Our data accord with previous studies in which lower hospital volume was associated with higher rates of revision TKA [9, 18, 19, 21, 36]. The mechanism underlying this relationship remains unknown. Kreder et al. [36] suggested that the difference in revision rates observed between lower- and higher-volume hospitals, at 1-year post-primary TKA, may be attributable to differences in expertise among healthcare providers rather than to differences in the prosthesis equipment itself. Hospital facilities and equipment, the experience of the surgeon, and the use of a selective referral system (i.e., sending patients to hospitals associated with good TKA outcomes) may all represent important factors.

Our analysis of the relationship between incidence rates and prosthesis manufacturer volume, which has not been assessed in previous studies, was similar to that observed for hospital volume.
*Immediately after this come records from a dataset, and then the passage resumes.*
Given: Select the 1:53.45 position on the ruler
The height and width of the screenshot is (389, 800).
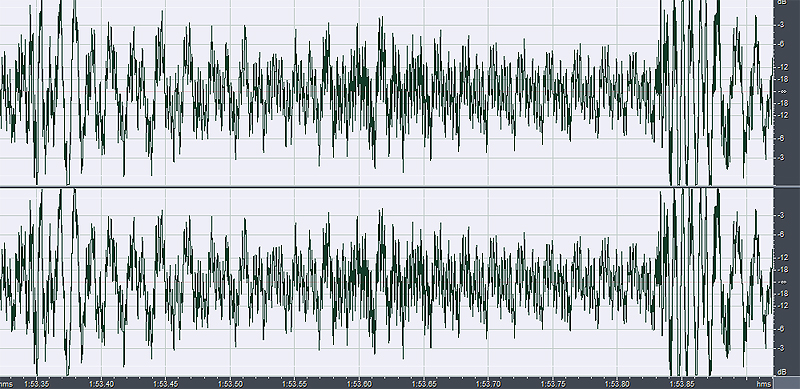Looking at the screenshot, I should pos(166,384).
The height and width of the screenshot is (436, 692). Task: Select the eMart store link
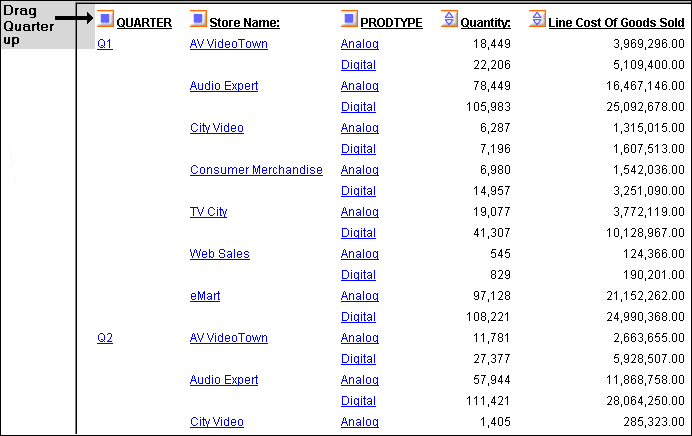click(x=205, y=296)
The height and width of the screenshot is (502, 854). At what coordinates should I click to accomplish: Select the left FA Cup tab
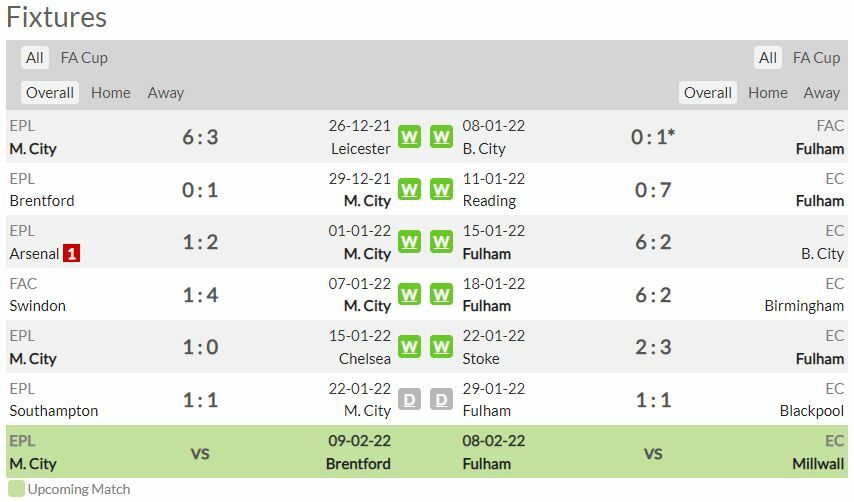tap(84, 58)
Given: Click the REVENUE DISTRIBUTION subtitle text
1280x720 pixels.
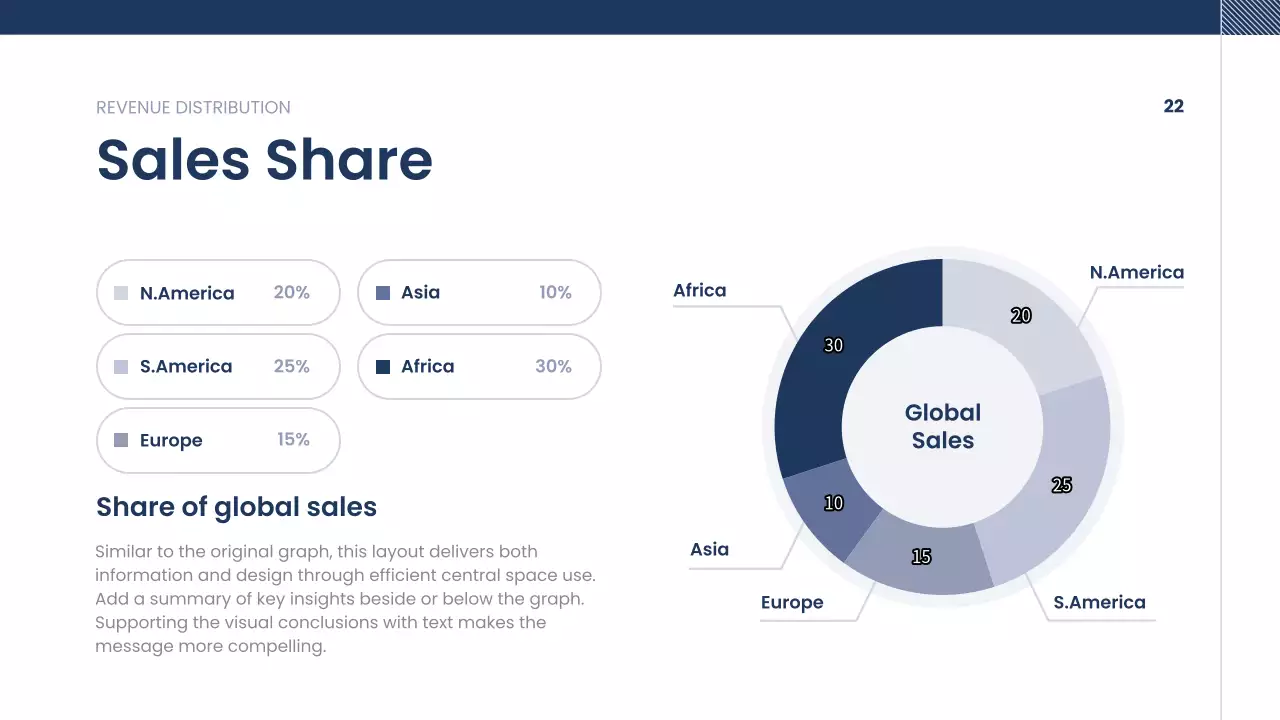Looking at the screenshot, I should pos(193,107).
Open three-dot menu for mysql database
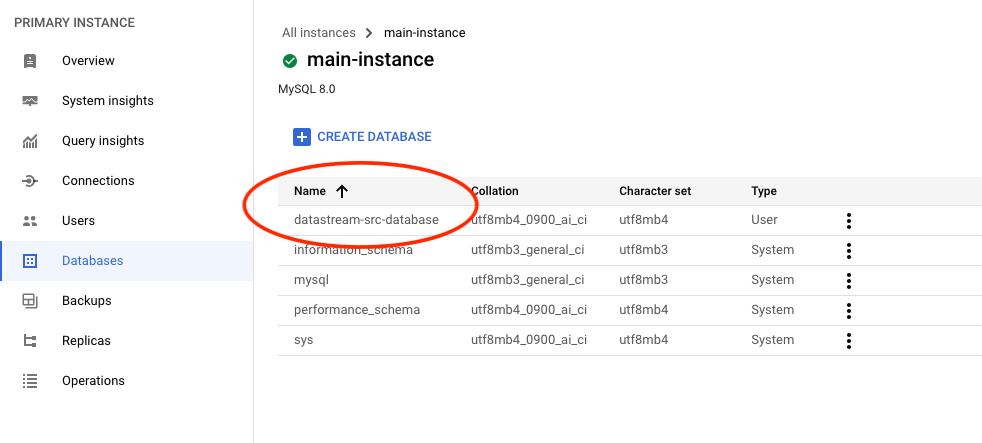 pos(848,281)
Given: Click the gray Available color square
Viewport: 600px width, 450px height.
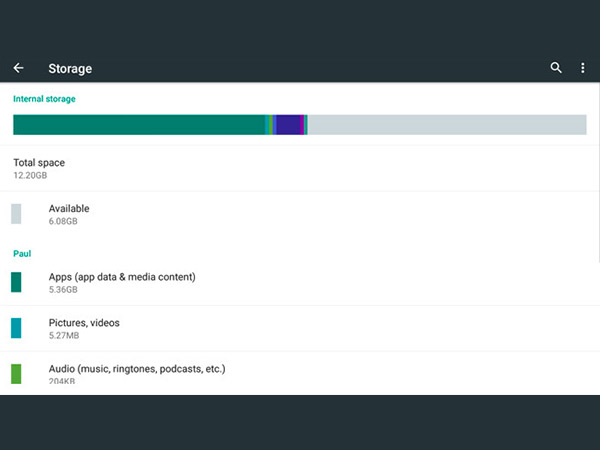Looking at the screenshot, I should point(16,214).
A surgeon's experience with a particular manufacturer’s prosthesis, and its design and quality, may influence revision TKA incidence. In our study, the cumulative incidences of revision TKA in intermediate- (20–199 procedures/year) and higher-volume hospitals (≥200 procedures/year) (Fig. 4) were similar to those when the prosthesis manufacturer volume exceeded 4000 prostheses/year (Fig. 6). However, we observed a decrease in the cumulative incidence of revision TKA in lower-volume hospitals (<20 procedures/year) for manufacturers with an annual volume of ≥ 4000 (Figs. 4 and 6). Combined with our other results, our findings suggest that the use of primary TKA prostheses with a higher prosthesis manufacturer volume (≥4000 prostheses/year) would reduce the revision rate, and its effect seems to be more helpful in lower-volume hospitals.

This study had several limitations. First, in cases of infection, patients managed by debridement or replacement of the polyethylene insert were not included in the study; only patients who underwent revision knee arthroplasty were included. Therefore, the TKA revision rates reported herein are not representative of the overall TKA failure rate. Second, we assessed incidence according to hospital and prosthesis manufacturer volume only, and evaluated neither the experience of surgeons nor the frequency with which a particular model of prosthesis was used. Third, the particular characteristics of Korean TKA patients (e.g., high proportion of females, small proportion of procedures performed by lower-volume hospitals [<20 procedures/year], and different living arrangements) may limit the generalizability of our data [16, 17, 37]. Fourth, although the same manufacturer produces different components, we did not distinguish the component type from a material code, but identified each manufacturer.

Conclusions

Total knee arthroplasty performed in young, male patients, at lower-volume hospitals and with lower prosthesis manufacturer volumes, were associated with a higher incidence of revision TKA. In addition to age and gender, revision TKA incidence also varied according to hospital and prosthesis manufacturer volume. These data could inform clinical decisions and healthcare strategies; further studies are required to evaluate the association between revision TKA incidence and prosthesis manufacturer volume in other ethnic populations.